Republican Governor Pat McCrory has indicated that he will concede to Democratic Attorney General Roy Cooper if the recount doesn’t overturn Cooper’s slight lead.
With ballots certified in 98 of the state’s 100 counties, Cooper leads McCrory by 10,263 votes, out of more than 4.7 million votes cast.
If that margin holds after the Durham recount, McCrory won’t be entitled to a full statewide recount, which is only triggered if the margin is less than 10,000 votes.
The deadline for finishing the recount is 7 p.m. ET Monday.
Cooper beat McCrory by a margin of 91,000 votes in Durham County, taking a whopping 79 percent of the vote, which was his best performance in any county.
The contention over the results in Durham began on election night, when a batch of 90,000 votes came in all at once, propelling Cooper — who had trailed most of the night — into the lead statewide.
McCrory and his campaign found those results suspicious and demanded a recount. However, Durham election officials said the late reporting of results was caused by a technical problem that forced them to enter the results from voting machines by hand.
The Durham County elections board turned down McCrory’s request for a recount, but the State Board of Elections voted along party lines to order one.
In North Carolina, both state and county elections boards are appointed by the governor, and the governor’s party holds a majority.
McCrory’s campaign has indicated that he will concede to Cooper if the Durham results don’t change the outcome. He has already filed the paperwork for a statewide recount, although that request would be moot if Cooper’s margin holds.
Cooper’s campaign has been calling on McCrory to concede and bring to an end the three-week drama over who will lead the Tar Heel State.
“It’s clear there is no path to victory for Governor McCrory,” said Cooper campaign manager Trey Nix in a statement posted on Facebook. “It’s time for Governor McCrory to accept the election results and respect the will of the voters.”
Should Cooper hang on, North Carolina would be the only state where Democrats flipped a governorship in 2016 and would give them a third Southern governorship, compared to 11 for Republicans.
McCrory rode a GOP wave into office in 2012, but the Republican-controlled legislature’s passage of a controversial voter ID law and measures favored by religious conservatives made the governor a lightning rod.

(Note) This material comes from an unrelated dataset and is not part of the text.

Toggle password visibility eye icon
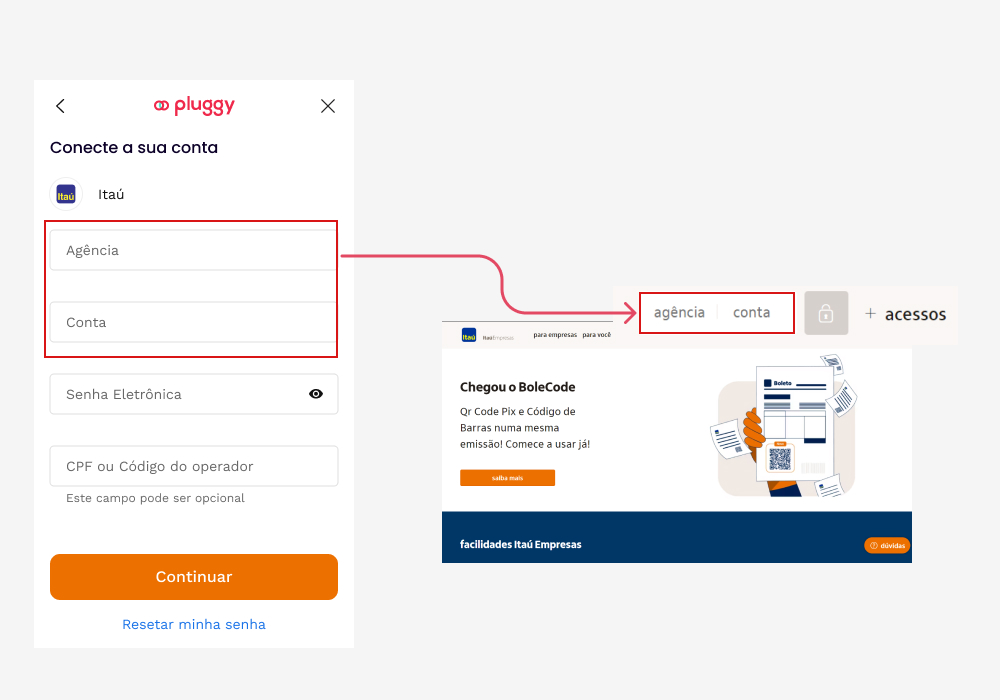 click(x=316, y=394)
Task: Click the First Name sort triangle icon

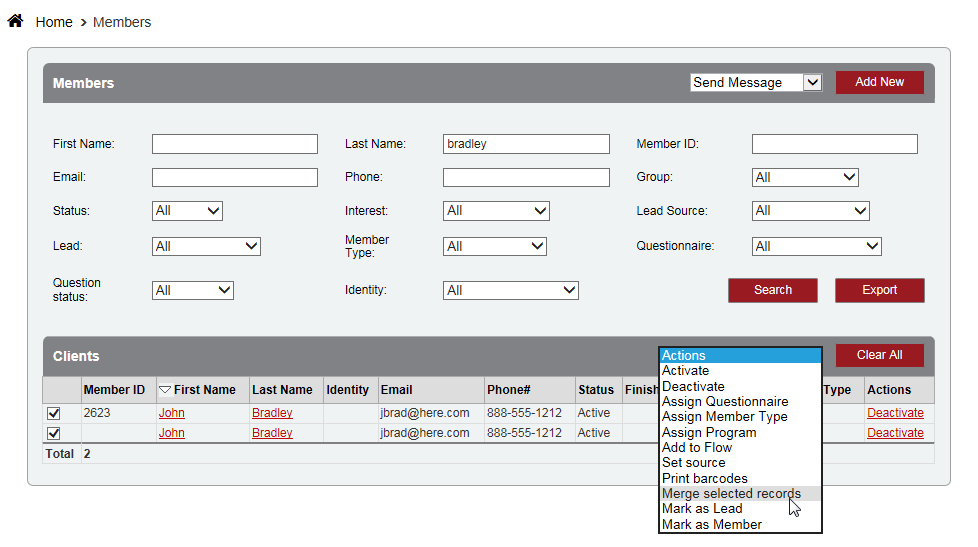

The issue that dominated the race was McCrory’s decision to sign a law requiring transgendered students to use bathrooms that match their gender of birth, rather than their gender of identity, in public facilities.
McCrory continued to defend the law, even after a number of businesses scuttled expansion plans and the NCAA, NBA and ACC pulled events from the state.
Cooper not only opposed the measure, but he also refused to defend it in court when students and the federal government took legal action to overturn it.